About this exercise: Every entry is to be printed again precisely as given.
++++
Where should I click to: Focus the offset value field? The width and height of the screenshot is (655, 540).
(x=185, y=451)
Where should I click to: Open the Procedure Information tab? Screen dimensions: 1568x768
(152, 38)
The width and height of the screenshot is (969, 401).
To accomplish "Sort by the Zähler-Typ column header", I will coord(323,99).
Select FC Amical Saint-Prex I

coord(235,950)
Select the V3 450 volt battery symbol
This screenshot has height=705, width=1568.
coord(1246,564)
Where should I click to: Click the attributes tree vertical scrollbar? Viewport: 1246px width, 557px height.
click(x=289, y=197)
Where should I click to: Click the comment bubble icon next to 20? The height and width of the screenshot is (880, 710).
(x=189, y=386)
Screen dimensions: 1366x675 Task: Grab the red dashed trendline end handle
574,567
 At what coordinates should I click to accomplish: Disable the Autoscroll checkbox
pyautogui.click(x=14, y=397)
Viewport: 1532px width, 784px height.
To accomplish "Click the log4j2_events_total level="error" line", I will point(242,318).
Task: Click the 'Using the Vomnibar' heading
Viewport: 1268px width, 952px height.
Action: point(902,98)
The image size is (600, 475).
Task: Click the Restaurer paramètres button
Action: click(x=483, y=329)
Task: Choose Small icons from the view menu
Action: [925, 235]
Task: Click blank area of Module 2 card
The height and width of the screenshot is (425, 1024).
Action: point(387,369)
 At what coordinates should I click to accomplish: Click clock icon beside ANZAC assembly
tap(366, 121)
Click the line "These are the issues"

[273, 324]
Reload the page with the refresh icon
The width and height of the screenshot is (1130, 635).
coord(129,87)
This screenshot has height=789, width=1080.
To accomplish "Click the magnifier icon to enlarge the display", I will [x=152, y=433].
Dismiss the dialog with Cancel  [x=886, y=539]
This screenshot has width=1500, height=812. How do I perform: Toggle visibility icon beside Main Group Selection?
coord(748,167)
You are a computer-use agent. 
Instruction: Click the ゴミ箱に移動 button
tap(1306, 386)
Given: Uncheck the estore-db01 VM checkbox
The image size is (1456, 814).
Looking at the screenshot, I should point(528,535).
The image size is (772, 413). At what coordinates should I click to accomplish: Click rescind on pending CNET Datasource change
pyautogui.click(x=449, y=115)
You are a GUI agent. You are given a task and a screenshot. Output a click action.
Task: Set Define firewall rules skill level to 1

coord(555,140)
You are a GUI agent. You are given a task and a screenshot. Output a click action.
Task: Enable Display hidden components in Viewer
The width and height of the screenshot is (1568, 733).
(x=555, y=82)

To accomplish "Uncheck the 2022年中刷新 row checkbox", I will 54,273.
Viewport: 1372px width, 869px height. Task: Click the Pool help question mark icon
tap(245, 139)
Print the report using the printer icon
++++
Answer space:
Where should I click to: Focus the offset value field? The width and height of the screenshot is (655, 540).
(x=185, y=451)
Where should I click to: Open the Procedure Information tab? Screen dimensions: 1568x768
(152, 38)
The width and height of the screenshot is (969, 401).
To accomplish "Sort by the Zähler-Typ column header", I will coord(323,99).
Select FC Amical Saint-Prex I

coord(235,950)
Select the V3 450 volt battery symbol
This screenshot has height=705, width=1568.
coord(1246,564)
Where should I click to: Click the attributes tree vertical scrollbar? Viewport: 1246px width, 557px height.
click(x=289, y=197)
Where should I click to: Click the comment bubble icon next to 20? The height and width of the screenshot is (880, 710).
(x=189, y=386)
Screen dimensions: 1366x675 Task: Grab the red dashed trendline end handle
574,567
 At what coordinates should I click to accomplish: Disable the Autoscroll checkbox
pyautogui.click(x=14, y=397)
Viewport: 1532px width, 784px height.
To accomplish "Click the log4j2_events_total level="error" line", I will point(242,318).
Task: Click the 'Using the Vomnibar' heading
Viewport: 1268px width, 952px height.
Action: point(902,98)
The image size is (600, 475).
Task: Click the Restaurer paramètres button
Action: click(x=483, y=329)
Task: Choose Small icons from the view menu
Action: [925, 235]
Task: Click blank area of Module 2 card
The height and width of the screenshot is (425, 1024).
Action: point(387,369)
 At what coordinates should I click to accomplish: Click clock icon beside ANZAC assembly
tap(366, 121)
Click the line "These are the issues"

[273, 324]
Reload the page with the refresh icon
The width and height of the screenshot is (1130, 635).
coord(129,87)
This screenshot has height=789, width=1080.
To accomplish "Click the magnifier icon to enlarge the display", I will [x=152, y=433].
Dismiss the dialog with Cancel  [x=886, y=539]
This screenshot has width=1500, height=812. How do I perform: Toggle visibility icon beside Main Group Selection?
coord(748,167)
You are a computer-use agent. 
Instruction: Click the ゴミ箱に移動 button
tap(1306, 386)
Given: Uncheck the estore-db01 VM checkbox
The image size is (1456, 814).
Looking at the screenshot, I should point(528,535).
The image size is (772, 413). At what coordinates should I click to accomplish: Click rescind on pending CNET Datasource change
pyautogui.click(x=449, y=115)
You are a GUI agent. You are given a task and a screenshot. Output a click action.
Task: Set Define firewall rules skill level to 1

coord(555,140)
You are a GUI agent. You are given a task and a screenshot. Output a click action.
Task: Enable Display hidden components in Viewer
The width and height of the screenshot is (1568, 733).
(x=555, y=82)

To accomplish "Uncheck the 2022年中刷新 row checkbox", I will 54,273.
Viewport: 1372px width, 869px height. Task: Click the Pool help question mark icon
tap(245, 139)
Print the report using the printer icon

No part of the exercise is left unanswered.